# Naive Bayes: Whatsapp message classification

Using Whatsapp conversation history, we aim at predicting which user has submitted a given message. For it, we will use Bayes theorem under some coarse assumptions. From Bayes theorem, we can write the conditional probability of a message having been sent by a given member of a group as:

$$ p(\text{user} | \text{message} ) = \frac{ p(\text{message} | \text{user} ) \cdot p(\text{user})}{p(\text{message})} $$

First, in contrast to the typical examples of sick vs. healthy, here there is no counterpart to $message$. In other words $p(\text{message}) = 1$, such that the denominator is constant. The term $p(\text{user})$ indicates the probability of a randomly selected message to be of the given user. Thus, this is simply given by:

$$ p( \text{user} ) = \frac{ \text{\# messages by user}}{\text{\# total messages}} $$

Our next goal is to calculate the conditional probability $p(\text{message} | \text{user} )$. We can do a coarse assumption an say that the probability of a given message is given by the probabilty of every word, where every word in independent of any previous words. Under this independence framwework: 

$$ p(\text{message} | \text{user} ) =  \prod_{i=1}^N p( \text{word}_i | \text{user}) $$

where $N$ is the length of the message. The chances of finding a word for a given user is:

$$ p(\text{word}_i | \text{user} ) =  \frac{\text{\# occurencies word}_i}{\text{\# words by user}} $$


In [35]:
import numpy as np
#from nltk.corpus import stopwords
#from nltk import word_tokenize
import string

from datetime import date

In [36]:
def load_conversations(path_file):
    """
        Loads the conversation and parses the text for easy manipulation

        Parameters:
            - path_file (string): Path to the conversation file
        
        Returns:
           - messages :
           - members_msg
           - members
    """
    messages = []
    members_msg = []

    members = []
    members_count = 0

    def is_date(date_str):
        data = date_str.split("/") # Separator character for the date
        if len(data) == 3:
            return 1
        else:
            return 0
    
    # TODO: Update
    def remove_punctuation(input_string):
        # Make a translation table that maps all punctuation characters to None
        translator = str.maketrans("", "", string.punctuation)

        # Apply the translation table to the input string
        result = input_string.translate(translator)

        return result

    with open(path_file) as fp:
       
        for cnt, line in enumerate(fp):
            
            str_line = ''.join(line)
            str_line = str_line.lower()
            str_word_list = str_line.split()
        
            if str_word_list: # Check that it doesnt correspond to an empty message
                if is_date(str_word_list[0]) == 1:
                    
                    # If the line is a citation skip the analyis
                    if (str_word_list[0])[0] == "[":
                        continue

                    messages.append(str_word_list[4:])

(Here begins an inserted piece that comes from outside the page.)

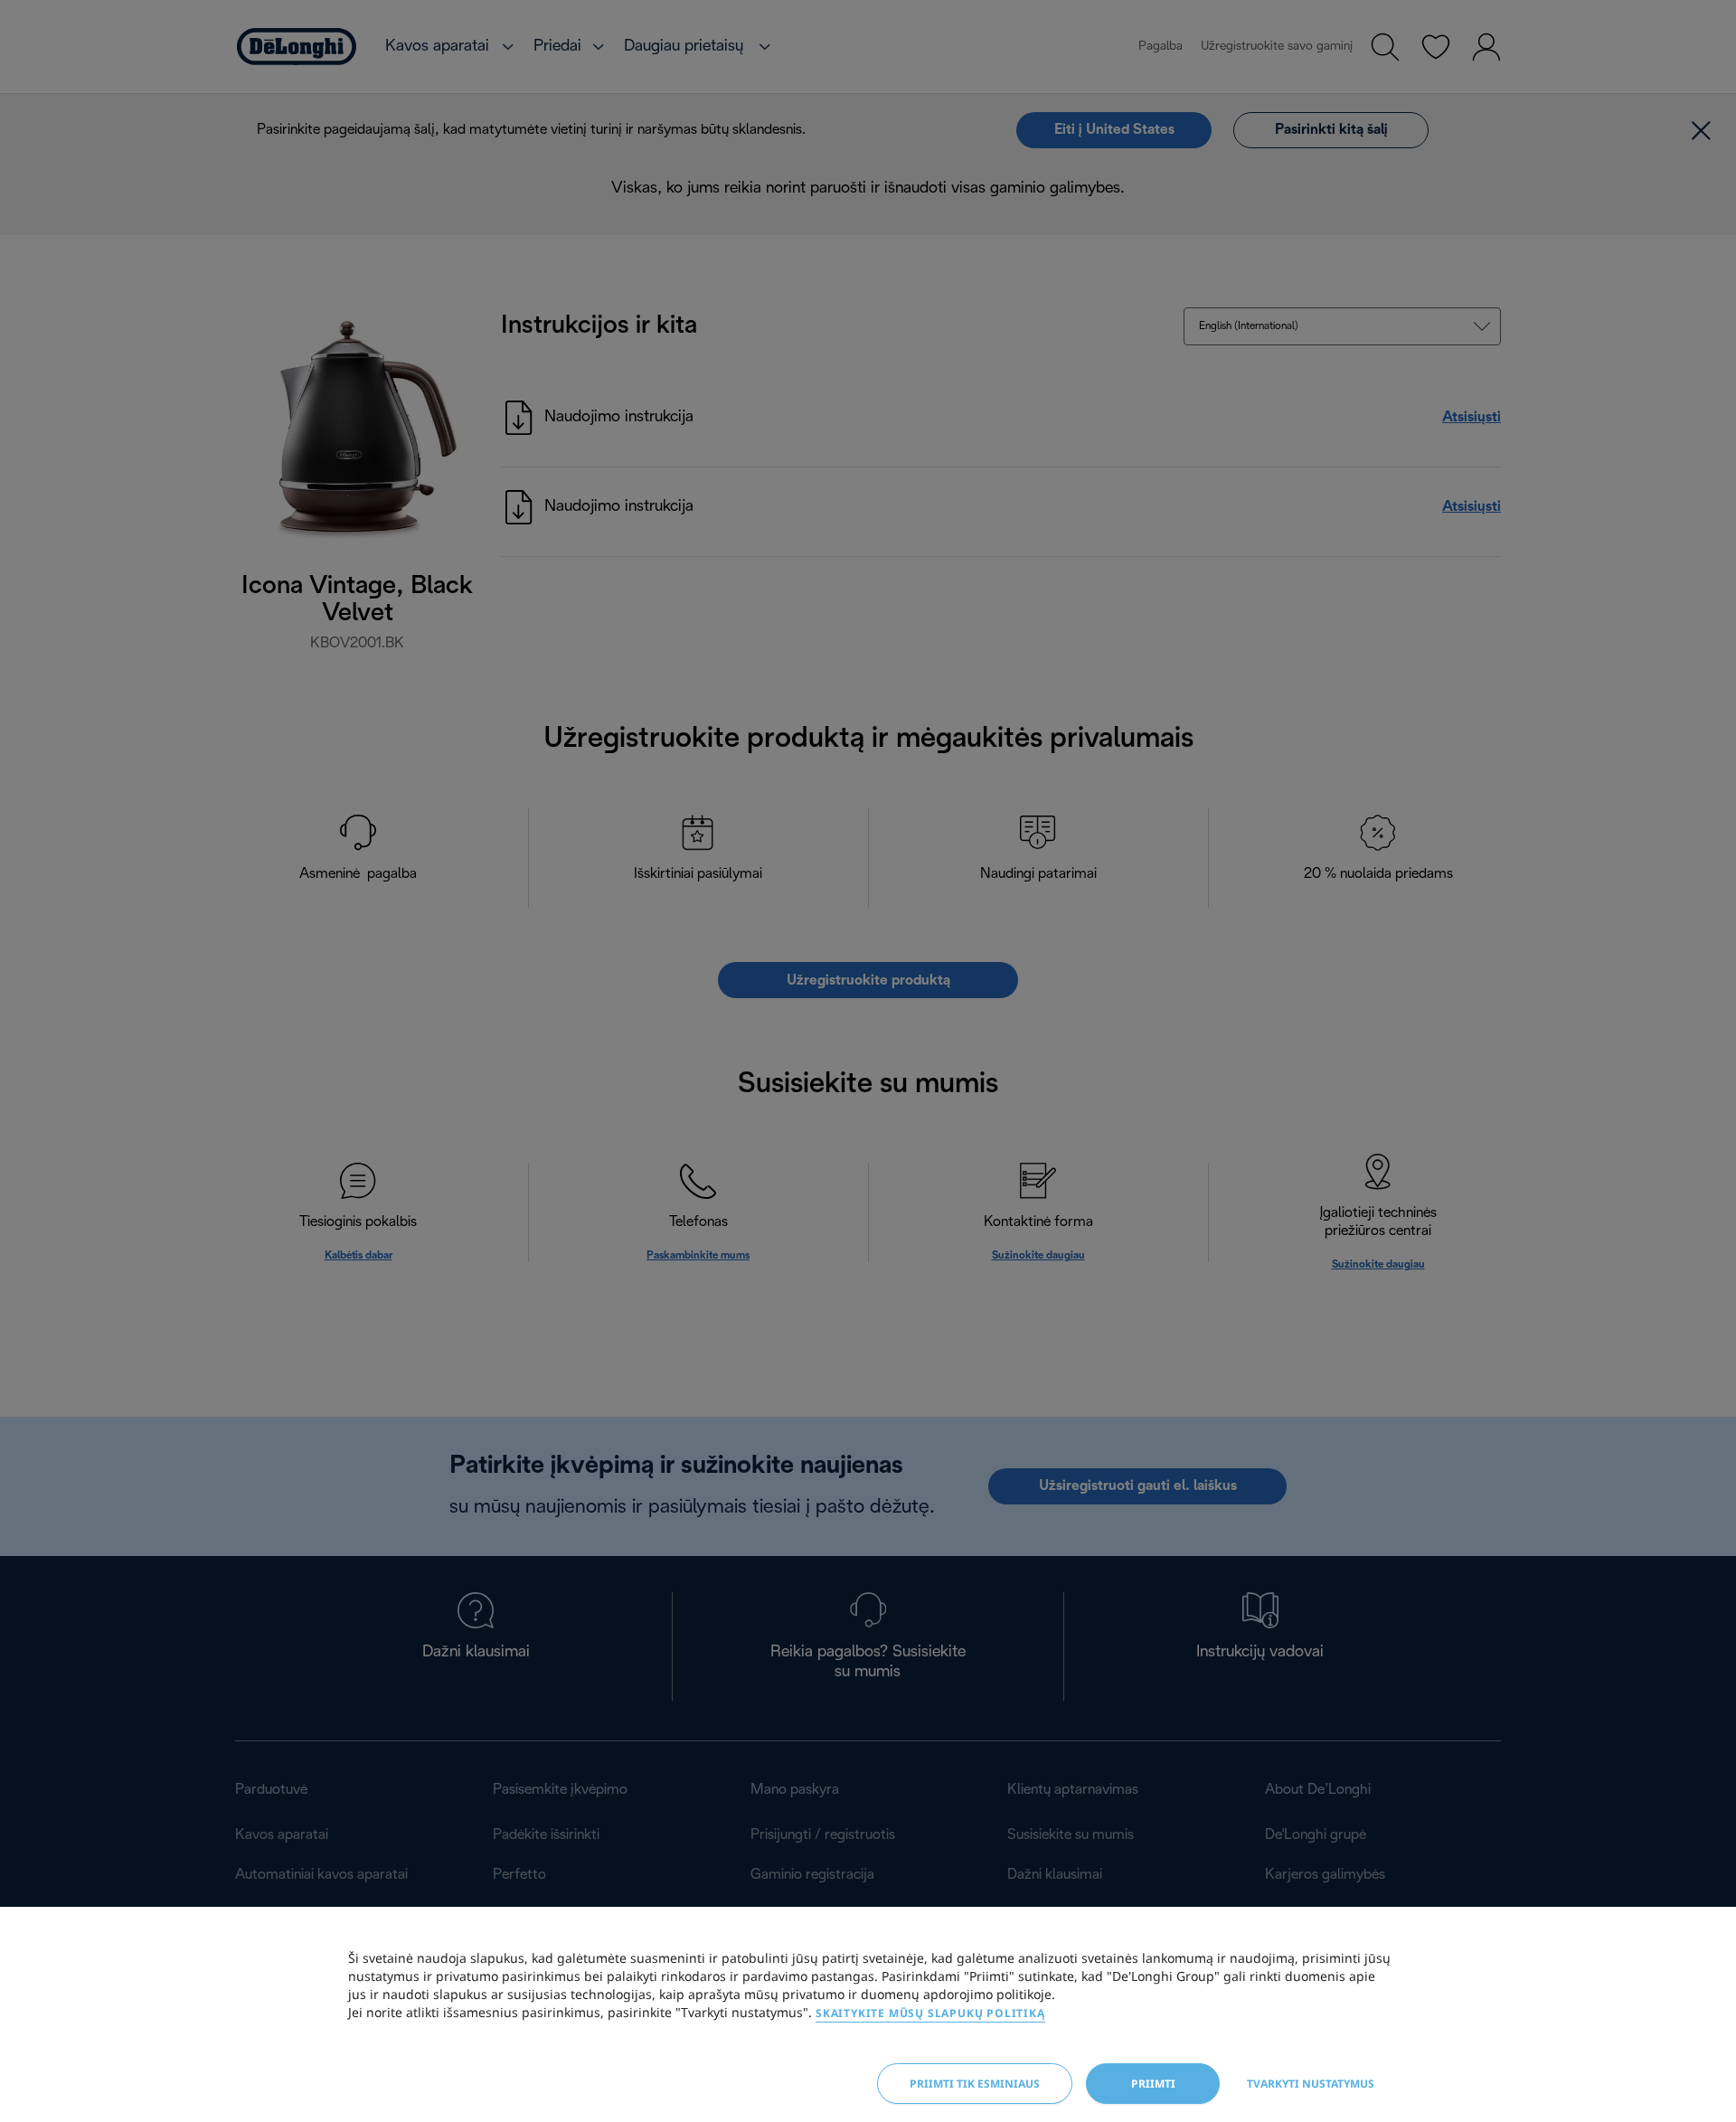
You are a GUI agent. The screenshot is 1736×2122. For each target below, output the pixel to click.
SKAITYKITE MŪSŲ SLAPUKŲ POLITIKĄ (930, 2013)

                    tmp_member = str_word_list[3][:-1]  # The -1 is to remove : from the user
                    members_msg.append(tmp_member)

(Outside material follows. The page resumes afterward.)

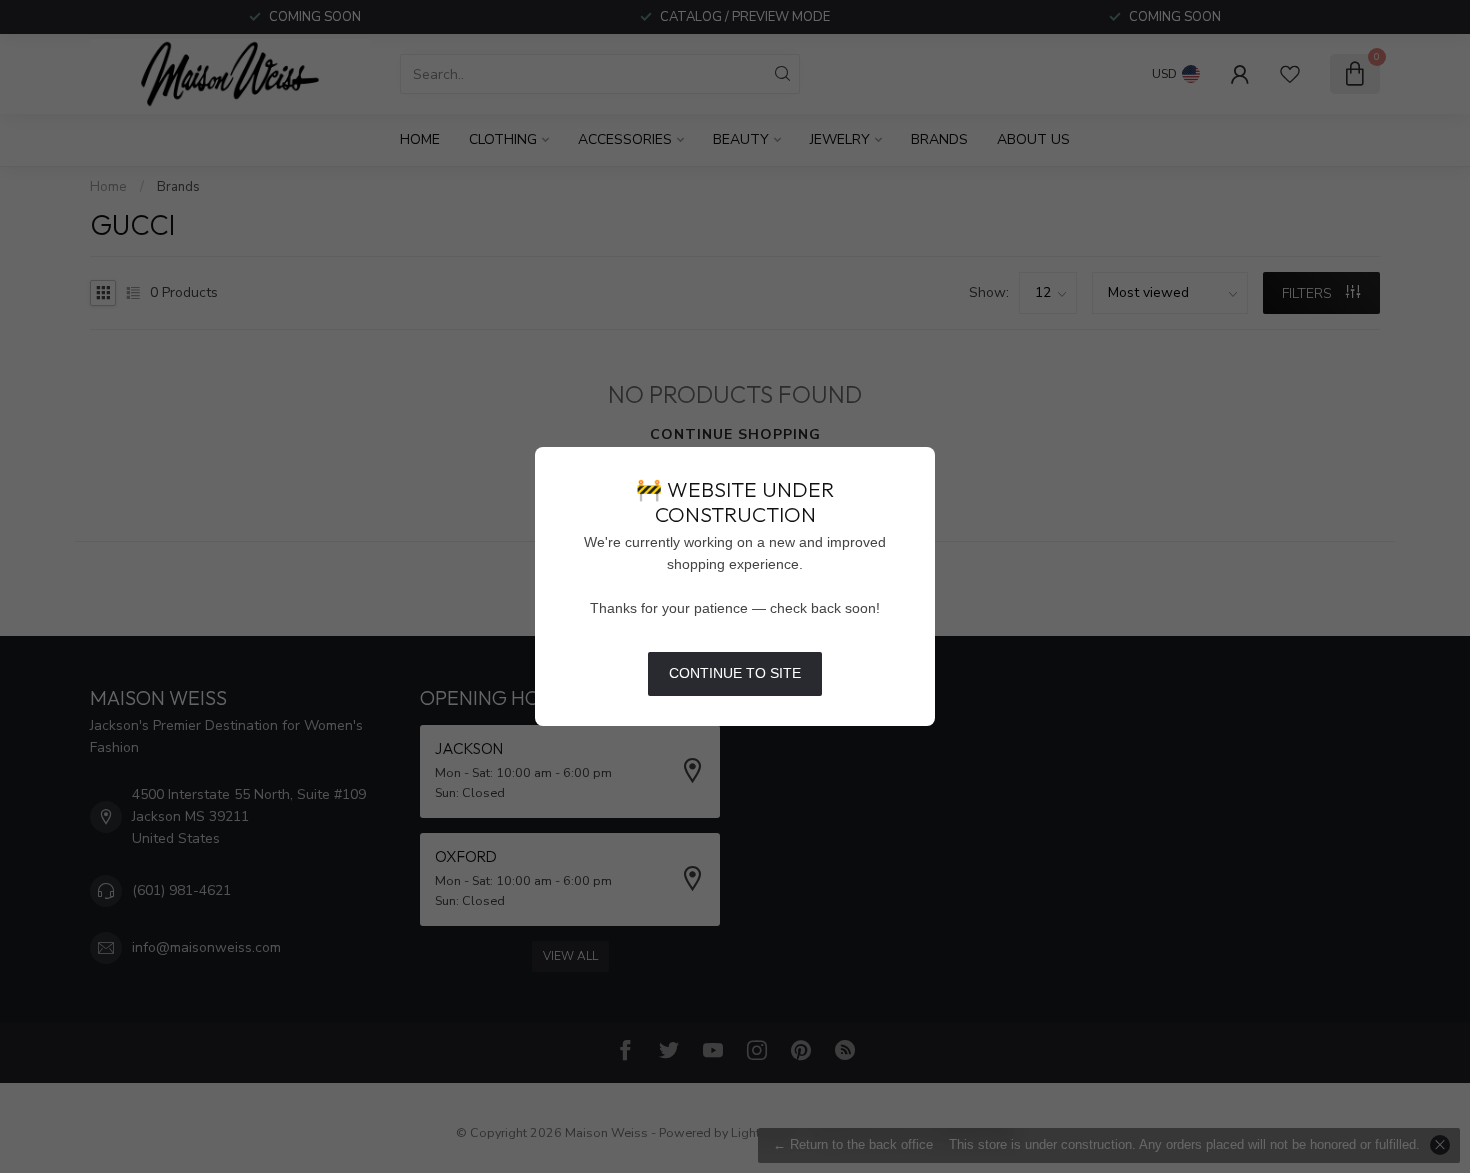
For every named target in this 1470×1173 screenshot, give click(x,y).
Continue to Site (735, 673)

                    if tmp_member not in members:
                        members.append(tmp_member)
                        members_count += 1

    return messages, members_msg, members



In [37]:
def make_dictionary(messages, members_msg, members):
    """
        Creates a dictionary for every word in the text.
        The dictinary is composed of a dictinary of dictionaries containign the
        word and the number of times each user has employed the word. 
        For instance,
        
        word_dict = {
                        'hello': {
                            'alice': 1,
                            'bob': 5,
                            'charlie': 3
                    }


        Parameters:

        
        Returns:


    """
    # Creates an empty dictionary
    word_dict = {}

    for idm, message in enumerate(messages):
        mmbr = members_msg[idm]
        for word in message:
            
            # Add word if not in the dictionary
            if word not in word_dict.keys():
                word_dict[word] = {m: 1 for m in members}

            word_dict[word][mmbr] += 1

    return word_dict


In [38]:
def split_data(X, Y, fraction):
    """
        Splits the data in training and cross-validations sets
        Parameters:
            - X (string arrays) : Messages, composed of array of strings
            - Y (array of string) : Classes for each user
            - fraction (float) : Proportion of the data to be uset for training
        
        Returns:
           - X_train :
           - X_xval : 
           - Y_train :
           - Y_xval :               
    """     

    n_messages = len(X)
    num_ones = int(np.round(n_messages*fraction))
    
    ids = np.int32(np.random.choice(n_messages, num_ones, replace=False))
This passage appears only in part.